**Requirement:** What the task needs is every record repeated exactly, nothing more.

**Task input:**
━━━
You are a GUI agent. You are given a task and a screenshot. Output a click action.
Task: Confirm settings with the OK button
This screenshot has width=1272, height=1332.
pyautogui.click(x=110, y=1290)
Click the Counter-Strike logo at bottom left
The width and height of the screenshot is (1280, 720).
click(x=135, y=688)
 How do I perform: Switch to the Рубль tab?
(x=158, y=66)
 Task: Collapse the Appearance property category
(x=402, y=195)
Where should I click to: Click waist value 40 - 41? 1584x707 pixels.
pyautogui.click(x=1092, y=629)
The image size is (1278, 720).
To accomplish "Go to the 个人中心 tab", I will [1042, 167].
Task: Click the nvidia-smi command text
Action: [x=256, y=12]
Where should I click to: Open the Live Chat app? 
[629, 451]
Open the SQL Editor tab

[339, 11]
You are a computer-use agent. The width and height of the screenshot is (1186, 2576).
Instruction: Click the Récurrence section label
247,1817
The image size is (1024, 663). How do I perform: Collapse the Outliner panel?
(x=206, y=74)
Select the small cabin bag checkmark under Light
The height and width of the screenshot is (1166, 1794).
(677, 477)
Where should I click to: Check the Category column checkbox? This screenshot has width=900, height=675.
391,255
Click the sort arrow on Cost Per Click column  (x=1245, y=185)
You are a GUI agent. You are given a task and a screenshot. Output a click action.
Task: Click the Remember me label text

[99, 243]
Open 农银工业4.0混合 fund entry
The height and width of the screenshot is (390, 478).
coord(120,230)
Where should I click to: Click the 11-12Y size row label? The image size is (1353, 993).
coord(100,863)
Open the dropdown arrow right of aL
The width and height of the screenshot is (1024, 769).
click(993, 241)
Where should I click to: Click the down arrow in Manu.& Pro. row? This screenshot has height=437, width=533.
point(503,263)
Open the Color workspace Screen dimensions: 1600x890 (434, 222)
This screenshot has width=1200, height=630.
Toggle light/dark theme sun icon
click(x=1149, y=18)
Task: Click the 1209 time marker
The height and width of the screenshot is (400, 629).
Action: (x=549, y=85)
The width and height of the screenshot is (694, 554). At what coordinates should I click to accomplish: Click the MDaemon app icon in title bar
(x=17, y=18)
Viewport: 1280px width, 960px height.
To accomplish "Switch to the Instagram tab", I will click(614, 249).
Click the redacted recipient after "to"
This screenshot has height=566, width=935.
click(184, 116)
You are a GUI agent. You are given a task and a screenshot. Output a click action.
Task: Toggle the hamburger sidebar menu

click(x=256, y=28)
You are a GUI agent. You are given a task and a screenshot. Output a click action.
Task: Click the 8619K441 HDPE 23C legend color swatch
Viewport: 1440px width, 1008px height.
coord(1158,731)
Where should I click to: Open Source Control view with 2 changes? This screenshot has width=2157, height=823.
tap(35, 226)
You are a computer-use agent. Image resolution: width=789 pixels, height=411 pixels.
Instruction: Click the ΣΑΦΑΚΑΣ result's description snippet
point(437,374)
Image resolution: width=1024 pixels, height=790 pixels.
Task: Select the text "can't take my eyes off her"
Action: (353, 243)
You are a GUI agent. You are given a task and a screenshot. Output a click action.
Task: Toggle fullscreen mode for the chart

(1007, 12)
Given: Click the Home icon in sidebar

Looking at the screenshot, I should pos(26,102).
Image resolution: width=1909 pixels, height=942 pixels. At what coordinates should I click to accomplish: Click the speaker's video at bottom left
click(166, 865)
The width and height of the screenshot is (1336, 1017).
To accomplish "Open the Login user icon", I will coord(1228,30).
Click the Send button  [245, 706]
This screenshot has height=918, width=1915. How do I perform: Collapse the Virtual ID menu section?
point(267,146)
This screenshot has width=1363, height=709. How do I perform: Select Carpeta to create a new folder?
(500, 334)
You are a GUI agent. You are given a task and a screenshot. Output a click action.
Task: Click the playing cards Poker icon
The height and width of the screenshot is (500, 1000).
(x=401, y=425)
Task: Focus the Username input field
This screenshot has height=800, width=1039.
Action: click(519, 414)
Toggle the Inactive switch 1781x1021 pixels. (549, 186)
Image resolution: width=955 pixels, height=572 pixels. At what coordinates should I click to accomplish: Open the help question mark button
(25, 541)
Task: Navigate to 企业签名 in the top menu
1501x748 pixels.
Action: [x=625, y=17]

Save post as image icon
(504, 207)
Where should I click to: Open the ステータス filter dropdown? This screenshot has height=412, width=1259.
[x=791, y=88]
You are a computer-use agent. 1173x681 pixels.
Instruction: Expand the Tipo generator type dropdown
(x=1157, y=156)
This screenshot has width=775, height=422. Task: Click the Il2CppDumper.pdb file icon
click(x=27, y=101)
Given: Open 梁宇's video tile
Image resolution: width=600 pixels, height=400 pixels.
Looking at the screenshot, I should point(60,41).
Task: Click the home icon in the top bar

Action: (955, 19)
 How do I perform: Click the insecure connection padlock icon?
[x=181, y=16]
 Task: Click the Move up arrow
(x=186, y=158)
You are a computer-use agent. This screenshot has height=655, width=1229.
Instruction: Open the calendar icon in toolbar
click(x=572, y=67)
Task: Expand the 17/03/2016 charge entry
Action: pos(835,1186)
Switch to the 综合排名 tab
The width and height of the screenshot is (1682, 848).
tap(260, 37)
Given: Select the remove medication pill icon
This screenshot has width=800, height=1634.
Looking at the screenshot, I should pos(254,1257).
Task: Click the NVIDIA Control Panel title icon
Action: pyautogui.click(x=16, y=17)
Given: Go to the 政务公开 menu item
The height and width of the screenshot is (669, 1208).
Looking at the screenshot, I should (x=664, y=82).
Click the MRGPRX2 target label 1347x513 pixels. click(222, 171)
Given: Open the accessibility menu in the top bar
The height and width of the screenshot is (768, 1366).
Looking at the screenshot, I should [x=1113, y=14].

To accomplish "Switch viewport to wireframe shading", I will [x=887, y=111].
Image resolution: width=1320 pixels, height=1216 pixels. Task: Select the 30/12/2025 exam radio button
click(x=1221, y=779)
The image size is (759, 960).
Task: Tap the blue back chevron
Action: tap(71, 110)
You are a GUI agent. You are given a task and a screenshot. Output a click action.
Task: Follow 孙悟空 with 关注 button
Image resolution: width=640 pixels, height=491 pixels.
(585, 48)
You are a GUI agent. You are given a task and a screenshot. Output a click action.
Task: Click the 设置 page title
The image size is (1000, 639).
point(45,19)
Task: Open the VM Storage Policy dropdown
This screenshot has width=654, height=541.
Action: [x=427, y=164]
━━━
**Answer to the exercise:**
You are a GUI agent. You are given a task and a screenshot. Output a click action.
Task: Confirm settings with the OK button
This screenshot has width=1272, height=1332.
pyautogui.click(x=110, y=1290)
Click the Counter-Strike logo at bottom left
The width and height of the screenshot is (1280, 720).
click(x=135, y=688)
 How do I perform: Switch to the Рубль tab?
(x=158, y=66)
 Task: Collapse the Appearance property category
(x=402, y=195)
Where should I click to: Click waist value 40 - 41? 1584x707 pixels.
pyautogui.click(x=1092, y=629)
The image size is (1278, 720).
To accomplish "Go to the 个人中心 tab", I will [1042, 167].
Task: Click the nvidia-smi command text
Action: [x=256, y=12]
Where should I click to: Open the Live Chat app? 
[629, 451]
Open the SQL Editor tab

[339, 11]
You are a computer-use agent. The width and height of the screenshot is (1186, 2576).
Instruction: Click the Récurrence section label
247,1817
The image size is (1024, 663). How do I perform: Collapse the Outliner panel?
(x=206, y=74)
Select the small cabin bag checkmark under Light
The height and width of the screenshot is (1166, 1794).
(677, 477)
Where should I click to: Check the Category column checkbox? This screenshot has width=900, height=675.
391,255
Click the sort arrow on Cost Per Click column  (x=1245, y=185)
You are a GUI agent. You are given a task and a screenshot. Output a click action.
Task: Click the Remember me label text

[99, 243]
Open 农银工业4.0混合 fund entry
The height and width of the screenshot is (390, 478).
coord(120,230)
Where should I click to: Click the 11-12Y size row label? The image size is (1353, 993).
coord(100,863)
Open the dropdown arrow right of aL
The width and height of the screenshot is (1024, 769).
click(993, 241)
Where should I click to: Click the down arrow in Manu.& Pro. row? This screenshot has height=437, width=533.
point(503,263)
Open the Color workspace Screen dimensions: 1600x890 (434, 222)
This screenshot has width=1200, height=630.
Toggle light/dark theme sun icon
click(x=1149, y=18)
Task: Click the 1209 time marker
The height and width of the screenshot is (400, 629).
Action: (x=549, y=85)
The width and height of the screenshot is (694, 554). At what coordinates should I click to accomplish: Click the MDaemon app icon in title bar
(x=17, y=18)
Viewport: 1280px width, 960px height.
To accomplish "Switch to the Instagram tab", I will click(614, 249).
Click the redacted recipient after "to"
This screenshot has height=566, width=935.
click(184, 116)
You are a GUI agent. You are given a task and a screenshot. Output a click action.
Task: Toggle the hamburger sidebar menu

click(x=256, y=28)
You are a GUI agent. You are given a task and a screenshot. Output a click action.
Task: Click the 8619K441 HDPE 23C legend color swatch
Viewport: 1440px width, 1008px height.
coord(1158,731)
Where should I click to: Open Source Control view with 2 changes? This screenshot has width=2157, height=823.
tap(35, 226)
You are a computer-use agent. Image resolution: width=789 pixels, height=411 pixels.
Instruction: Click the ΣΑΦΑΚΑΣ result's description snippet
point(437,374)
Image resolution: width=1024 pixels, height=790 pixels.
Task: Select the text "can't take my eyes off her"
Action: (353, 243)
You are a GUI agent. You are given a task and a screenshot. Output a click action.
Task: Toggle fullscreen mode for the chart

(1007, 12)
Given: Click the Home icon in sidebar

Looking at the screenshot, I should pos(26,102).
Image resolution: width=1909 pixels, height=942 pixels. At what coordinates should I click to accomplish: Click the speaker's video at bottom left
click(166, 865)
The width and height of the screenshot is (1336, 1017).
To accomplish "Open the Login user icon", I will coord(1228,30).
Click the Send button  [245, 706]
This screenshot has height=918, width=1915. How do I perform: Collapse the Virtual ID menu section?
point(267,146)
This screenshot has width=1363, height=709. How do I perform: Select Carpeta to create a new folder?
(500, 334)
You are a GUI agent. You are given a task and a screenshot. Output a click action.
Task: Click the playing cards Poker icon
The height and width of the screenshot is (500, 1000).
(x=401, y=425)
Task: Focus the Username input field
This screenshot has height=800, width=1039.
Action: click(519, 414)
Toggle the Inactive switch 1781x1021 pixels. (549, 186)
Image resolution: width=955 pixels, height=572 pixels. At what coordinates should I click to accomplish: Open the help question mark button
(25, 541)
Task: Navigate to 企业签名 in the top menu
1501x748 pixels.
Action: [x=625, y=17]

Save post as image icon
(504, 207)
Where should I click to: Open the ステータス filter dropdown? This screenshot has height=412, width=1259.
[x=791, y=88]
You are a computer-use agent. 1173x681 pixels.
Instruction: Expand the Tipo generator type dropdown
(x=1157, y=156)
This screenshot has width=775, height=422. Task: Click the Il2CppDumper.pdb file icon
click(x=27, y=101)
Given: Open 梁宇's video tile
Image resolution: width=600 pixels, height=400 pixels.
Looking at the screenshot, I should point(60,41).
Task: Click the home icon in the top bar

Action: (955, 19)
 How do I perform: Click the insecure connection padlock icon?
[x=181, y=16]
 Task: Click the Move up arrow
(x=186, y=158)
You are a computer-use agent. This screenshot has height=655, width=1229.
Instruction: Open the calendar icon in toolbar
click(x=572, y=67)
Task: Expand the 17/03/2016 charge entry
Action: pos(835,1186)
Switch to the 综合排名 tab
The width and height of the screenshot is (1682, 848).
tap(260, 37)
Given: Select the remove medication pill icon
This screenshot has width=800, height=1634.
Looking at the screenshot, I should pos(254,1257).
Task: Click the NVIDIA Control Panel title icon
Action: pyautogui.click(x=16, y=17)
Given: Go to the 政务公开 menu item
The height and width of the screenshot is (669, 1208).
Looking at the screenshot, I should (x=664, y=82).
Click the MRGPRX2 target label 1347x513 pixels. click(222, 171)
Given: Open the accessibility menu in the top bar
The height and width of the screenshot is (768, 1366).
Looking at the screenshot, I should [x=1113, y=14].

To accomplish "Switch viewport to wireframe shading", I will [x=887, y=111].
Image resolution: width=1320 pixels, height=1216 pixels. Task: Select the 30/12/2025 exam radio button
click(x=1221, y=779)
The image size is (759, 960).
Task: Tap the blue back chevron
Action: tap(71, 110)
You are a GUI agent. You are given a task and a screenshot. Output a click action.
Task: Follow 孙悟空 with 关注 button
Image resolution: width=640 pixels, height=491 pixels.
(585, 48)
You are a GUI agent. You are given a task and a screenshot. Output a click action.
Task: Click the 设置 page title
The image size is (1000, 639).
point(45,19)
Task: Open the VM Storage Policy dropdown
This screenshot has width=654, height=541.
Action: [x=427, y=164]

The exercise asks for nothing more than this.